Rumors of failing health have of course surrounded Francis as they did John Paul I after his death and Ratzinger at the time of his resignation. But few close to John Paul I give much stock to his alleged health problems (as noted before here) while Benedict has seemed rather lucid in recent public appearances. One suspects that Francis, aware of the intrigues behind John Paul I's death, may be expecting a similar fate.
This makes his up coming visit to the United States under such trying conditions most curious. Already members of Stormfront, a white nationalist website linked to almost 100 deaths in recent years, have called for the Pope's death. No doubt these threats are some what muted due to the abandonment of Francis' original plan to enter the United States via Mexico to express solidarity with migrants.
And of course there are countless rumors that a fair mount of ISIS supporters are among the migrants, ISIS being a group that has threatened the Pope's life, among many other things.

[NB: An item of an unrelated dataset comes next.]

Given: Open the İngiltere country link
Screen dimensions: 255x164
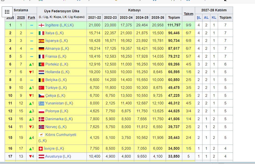Looking at the screenshot, I should [52, 25].
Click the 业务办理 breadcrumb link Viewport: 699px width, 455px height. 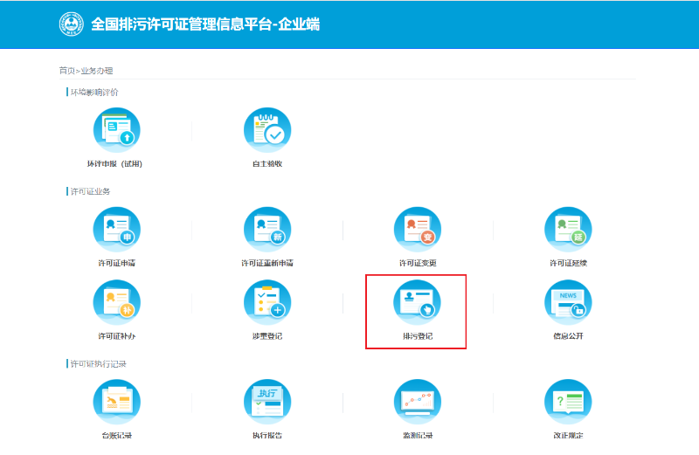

Its interesting to note that ISIS has long been suspected of receiving extensive backing from NATO member Turkey. Turkey in turn is home to the fascist Grey Wolves movement that produced Mehmet Ali Agca, the attempted assassin to Pope John Paul II. Much more on Agca and the Grey Wolves can be found here and here.
Needless to say, while the prospect of Pope Francis being assassinated by a white supremacist would be dire, an assassination carried out by a suspected ISIS member would have utterly disastrous geopolitical repercussions. And this makes the final days of September that will witness Francis' US visit all the more volatile.